Written by fe Bureau | Mumbai | Updated: Aug 5 2014, 07:12am hrs
With the deadline for Financial Technologies (FTIL) to sever relationship with MCX-SX ending on Wednesday, Securities and Exchange Board of India (Sebi) is likely to give the technology firm more time to exit its holdings in the stock exchange.

Senior Sebi officials confirmed that FTIL would be given a grace period. In a written response, FTIL said it had appointed a merchant banker for the sale; so far, FTIL had managed to make R1,990 crore from the sale of various ventures, but investor response to the loss-making MCX-SX, the countrys third stock exchange, is understood to be tepid.

In first week of July, Securities and Appellate Tribunal (SAT) had rejected FTIL plea against Sebis order, which said it was unfit to hold a stake in any stock exchange or clearing corporation. Effectively, the order required Jignesh Shah-promoted FTIL and its unit Multi Commodity Exchange (MCX) to exit MCX-SX, by liquidating their holdings in equity shares and convertible warrants.

FTIL and MCX both own 5% each in the equity share capital of MCX-SX in addition to convertible warrants of MCX-SX, which if converted could increase their combined holdings to 72%. In case of MCX, where FTIL was told to bring down its stake from 26% by the Forward Markets Commission (FMC), there were nine bidders.

While some observers say that a dismal operational performance by MCX-SX, as well as its depleting net worth may be keeping investors away. Future conversion of warrants into equities could also be limiting interest.

MCX-SX, which commenced trading in equities, in February 2013, reported a loss of R154.53 crore in FY14 compared with a profit of R21.42 crore in FY13. Its net worth dropped to R120 crore as of March 31, 2014, from R275 crore at the end of FY13.

Later in April, the exchange raised R60 crore through a rights issue saying it planned to raise more capital through a preferential allotment after six-months.
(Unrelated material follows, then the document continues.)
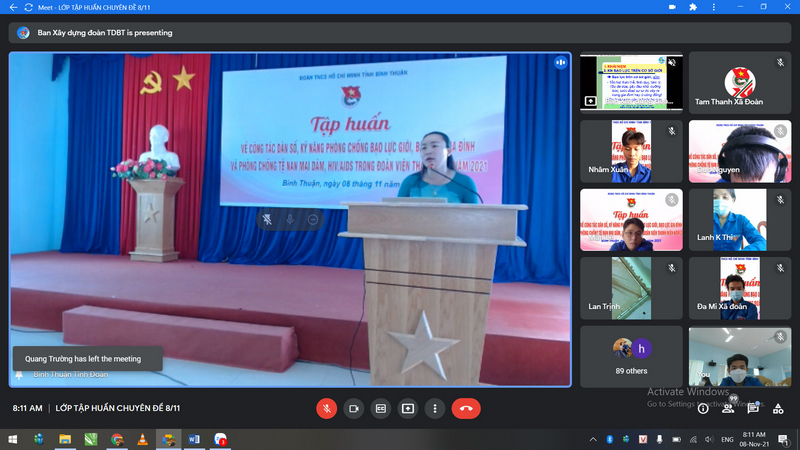800x450 pixels.
Task: Toggle the camera button in call controls
Action: coord(353,408)
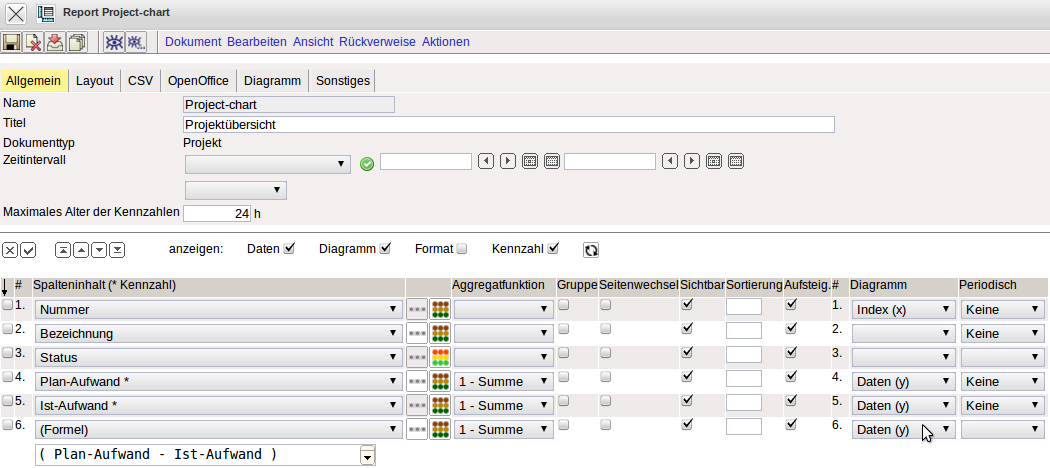Click the three-dots button in Nummer row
Two months after FTIL moved against the Sebi mandate, SAT said a similar order passed by FMC would have bearings on the securities market. The tribunal, however, granted four weeks to FTIL to divest stake in its stock exchange and market infrastructure institutions.
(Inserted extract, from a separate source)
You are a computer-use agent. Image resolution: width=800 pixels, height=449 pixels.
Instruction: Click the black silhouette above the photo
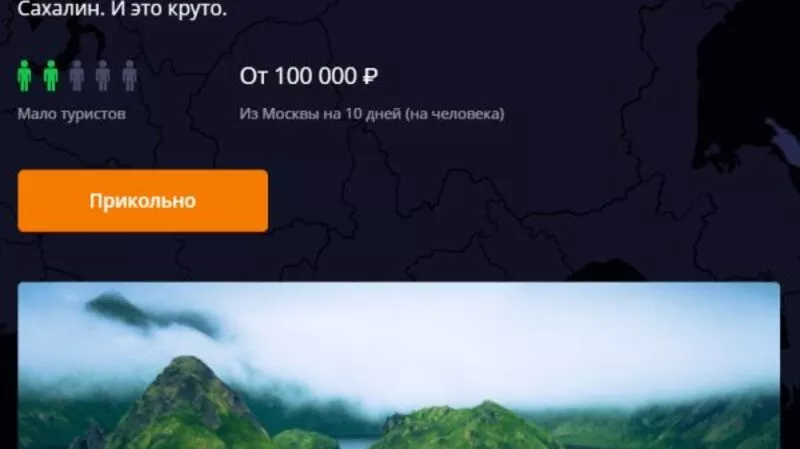point(607,270)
On December 17 last year, FMC declared FTIL and its promoter Jignesh Shah not fit and proper to be an anchor investor in any commodity exchange and told the company to bring down its take in the Multi Commodity Exchange (MCX) from 26% to 2%.

Subsequently, on March 19, on the basis of the Securities Contracts (Regulation) (Stock Exchanges and Clearing Corporations) Regulations or SECC, Sebi declared FTIL unfit to own any stake in a recognised stock exchange or clearing corporation. The securities market watchdog revoked voting rights of FTIL and any of its related parties in MCX stock exchange and MCX-SX clearing corporation and told it to divest its stake within 90 days.

The FMC order was a fall-out of the R5,600-crore scam at a subsidiary of FTIL, National Spot Exchange (NSEL). FTIL has brought down its holding in MCX from 26% to 5% and is required to divest its entire stake after the revised directives of FMC. Earlier, FTIL sold 15% stake in MCX to Kotak Mahindra bank for R459 crore while offloaded 6% stake in the open market of which about 2% was picked up by veteran stock market investor Rakesh Jhunjhunwala.